# [SHORT PROBLEM A]
Decide whether each statement agrees with the commencement talk below: (i) Turkle's Phi Beta Kappa oration was titled "How Technology Makes You Forget What You Know about Life." (ii) She said the choice ahead will be easy. (iii) She called conversation the talking cure for the failing connections of the digital world. For each, answer yes or no and quote the deciding words of the text.

##### ARTICLE #####

John Harvard's Journal
Commencement Talk 2017
MIT’s Mauzé professor of the social studies of science and technology, Sherry Turkle ’69, Ph.D. ’76, a critic of social media, titled her Phi Beta Kappa oration “How Technology Makes You Forget What You Know about Life.” “Curated” conversations by social media and email, stripped of the “boring bits” and the frustrations of human discourse, may be technologically efficient, but they are shorn of human efficacy and empathy, she argued. “For the failing connections of our digital world,” she said, “conversation is the talking cure.” From her conclusion:
Photograph by Jim Harrison
We need to reclaim what we know about life. When we reclaim our attention, our solitude, and our friendship, we will have a better chance to reclaim our communities, our democracy, and our shared common purpose. We had a love affair with a technology that seemed magical. But like great magic, it worked by commanding our attention and we took our attention off each other. Now we are ready, across the generations, to remember who we are: creatures of history, of deep psychology, of complex relationships, and of conversations artless, risky, and face-to-face. The choice ahead will not be easy, but perhaps neither hard nor easy, but those other opposites of easy: complex, evolved, and demanding. It’s time to make the corrections, and take stock of all the skills we’ll need—and of how little technology is going to help us unless we remember all the things we know about life and living.

#####

# [SHORT PROBLEM B]
Please reproduce the entries from the line holding "Given: Click the plus New event button" through the end of the entries, inclusive. Leave the pictures out.

##### STORED RECORDS #####

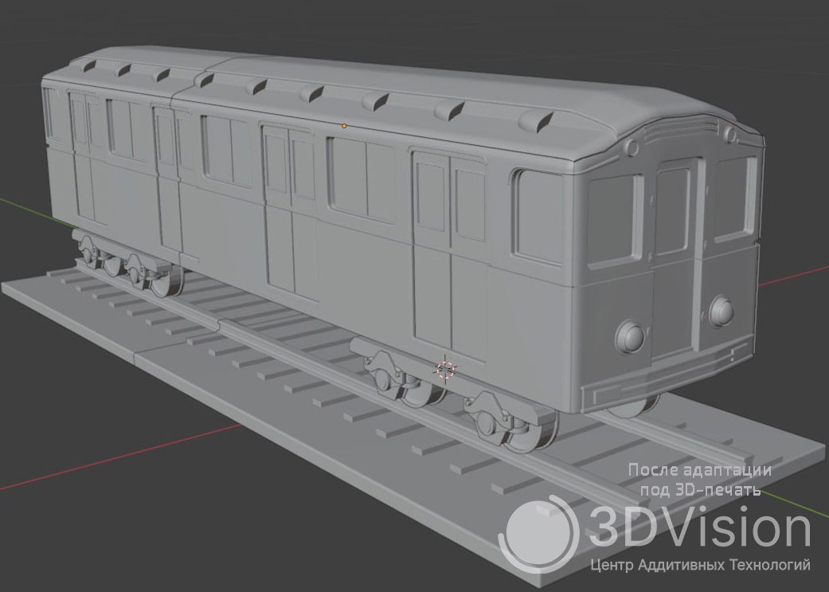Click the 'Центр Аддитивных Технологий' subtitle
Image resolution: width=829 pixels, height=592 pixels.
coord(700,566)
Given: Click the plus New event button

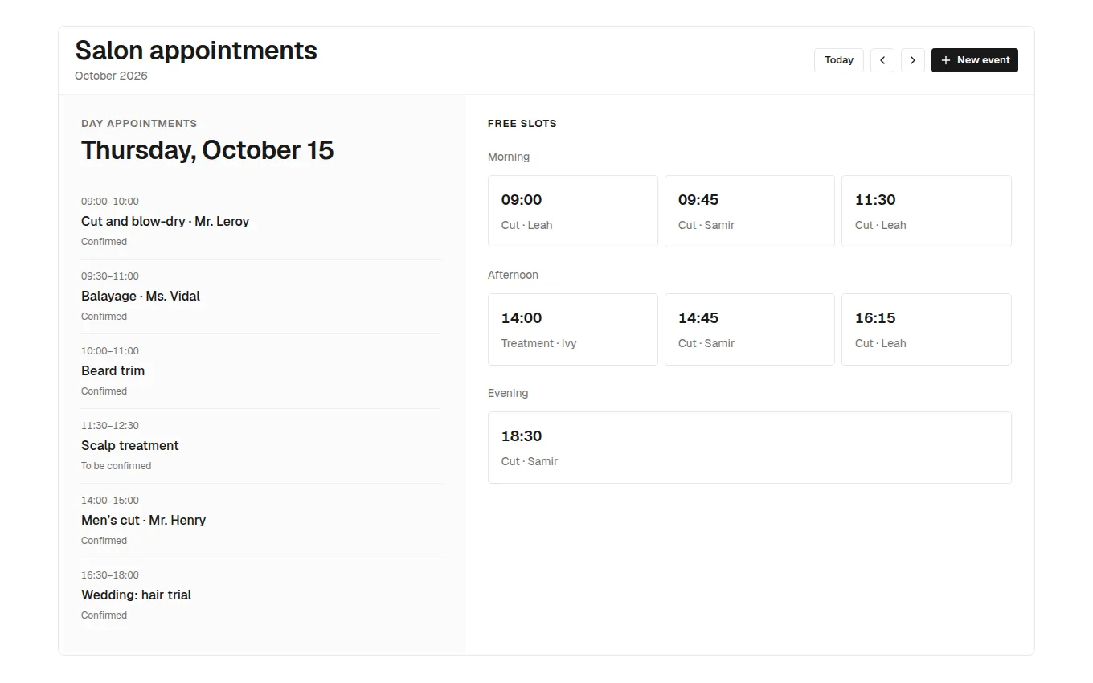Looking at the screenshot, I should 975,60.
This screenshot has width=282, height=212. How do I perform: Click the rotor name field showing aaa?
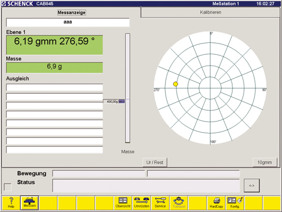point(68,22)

#####

# [EXERCISE SOLUTION A]
(i) Yes: "titled her Phi Beta Kappa oration “How Technology Makes You Forget What You Know about Life.”"
(ii) No: "The choice ahead will not be easy"
(iii) Yes: "“For the failing connections of our digital world,” she said, “conversation is the talking cure.”"

# [EXERCISE SOLUTION B]
Given: Click the plus New event button

Looking at the screenshot, I should 975,60.
This screenshot has width=282, height=212. How do I perform: Click the rotor name field showing aaa?
point(68,22)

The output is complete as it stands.